• _AIM OF THE TASK_:
Give back the line below containing "Task: Open the grid apps icon" and every later line, exactly.
----
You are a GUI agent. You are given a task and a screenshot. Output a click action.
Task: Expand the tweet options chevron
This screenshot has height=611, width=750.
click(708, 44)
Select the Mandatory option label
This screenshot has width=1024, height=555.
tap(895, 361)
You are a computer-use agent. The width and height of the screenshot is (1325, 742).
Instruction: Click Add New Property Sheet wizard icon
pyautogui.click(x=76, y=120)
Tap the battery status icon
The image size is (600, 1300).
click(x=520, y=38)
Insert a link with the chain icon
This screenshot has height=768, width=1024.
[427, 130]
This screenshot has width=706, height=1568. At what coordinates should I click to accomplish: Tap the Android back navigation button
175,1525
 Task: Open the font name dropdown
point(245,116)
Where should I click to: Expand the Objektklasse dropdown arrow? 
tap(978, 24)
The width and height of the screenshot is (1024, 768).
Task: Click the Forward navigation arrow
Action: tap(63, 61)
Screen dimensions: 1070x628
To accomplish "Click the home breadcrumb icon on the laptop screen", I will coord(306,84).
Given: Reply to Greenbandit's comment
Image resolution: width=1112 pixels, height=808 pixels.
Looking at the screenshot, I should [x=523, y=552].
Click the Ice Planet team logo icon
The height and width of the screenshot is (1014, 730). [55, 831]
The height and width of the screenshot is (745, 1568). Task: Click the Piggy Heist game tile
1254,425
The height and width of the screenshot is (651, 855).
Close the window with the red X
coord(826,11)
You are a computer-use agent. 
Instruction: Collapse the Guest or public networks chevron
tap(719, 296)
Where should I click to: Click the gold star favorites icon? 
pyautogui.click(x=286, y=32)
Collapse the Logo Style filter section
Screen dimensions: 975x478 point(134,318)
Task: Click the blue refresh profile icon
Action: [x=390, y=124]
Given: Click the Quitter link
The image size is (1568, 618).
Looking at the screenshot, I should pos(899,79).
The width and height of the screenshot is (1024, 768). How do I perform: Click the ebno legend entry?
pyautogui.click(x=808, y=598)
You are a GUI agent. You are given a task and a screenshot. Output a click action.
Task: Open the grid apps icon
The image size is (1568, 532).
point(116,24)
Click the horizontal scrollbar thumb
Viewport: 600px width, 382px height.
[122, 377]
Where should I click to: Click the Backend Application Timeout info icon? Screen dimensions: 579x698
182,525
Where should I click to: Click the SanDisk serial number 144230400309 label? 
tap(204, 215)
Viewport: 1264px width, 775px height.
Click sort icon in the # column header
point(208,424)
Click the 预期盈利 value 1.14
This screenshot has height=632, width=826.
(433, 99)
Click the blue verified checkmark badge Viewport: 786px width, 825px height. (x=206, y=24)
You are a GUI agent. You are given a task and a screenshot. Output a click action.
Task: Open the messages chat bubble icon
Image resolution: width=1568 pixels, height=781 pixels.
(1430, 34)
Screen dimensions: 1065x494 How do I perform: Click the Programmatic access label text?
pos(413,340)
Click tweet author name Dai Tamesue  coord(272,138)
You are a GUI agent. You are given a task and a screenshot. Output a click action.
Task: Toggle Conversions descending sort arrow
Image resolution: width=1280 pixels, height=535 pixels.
----
• _SOLUTION FOR THIS PROBLEM_:
Task: Open the grid apps icon
The image size is (1568, 532).
point(116,24)
Click the horizontal scrollbar thumb
Viewport: 600px width, 382px height.
[122, 377]
Where should I click to: Click the Backend Application Timeout info icon? Screen dimensions: 579x698
182,525
Where should I click to: Click the SanDisk serial number 144230400309 label? 
tap(204, 215)
Viewport: 1264px width, 775px height.
Click sort icon in the # column header
point(208,424)
Click the 预期盈利 value 1.14
This screenshot has height=632, width=826.
(433, 99)
Click the blue verified checkmark badge Viewport: 786px width, 825px height. (x=206, y=24)
You are a GUI agent. You are given a task and a screenshot. Output a click action.
Task: Open the messages chat bubble icon
Image resolution: width=1568 pixels, height=781 pixels.
(1430, 34)
Screen dimensions: 1065x494 How do I perform: Click the Programmatic access label text?
pos(413,340)
Click tweet author name Dai Tamesue  coord(272,138)
You are a GUI agent. You are given a task and a screenshot. Output a click action.
Task: Toggle Conversions descending sort arrow
Image resolution: width=1280 pixels, height=535 pixels.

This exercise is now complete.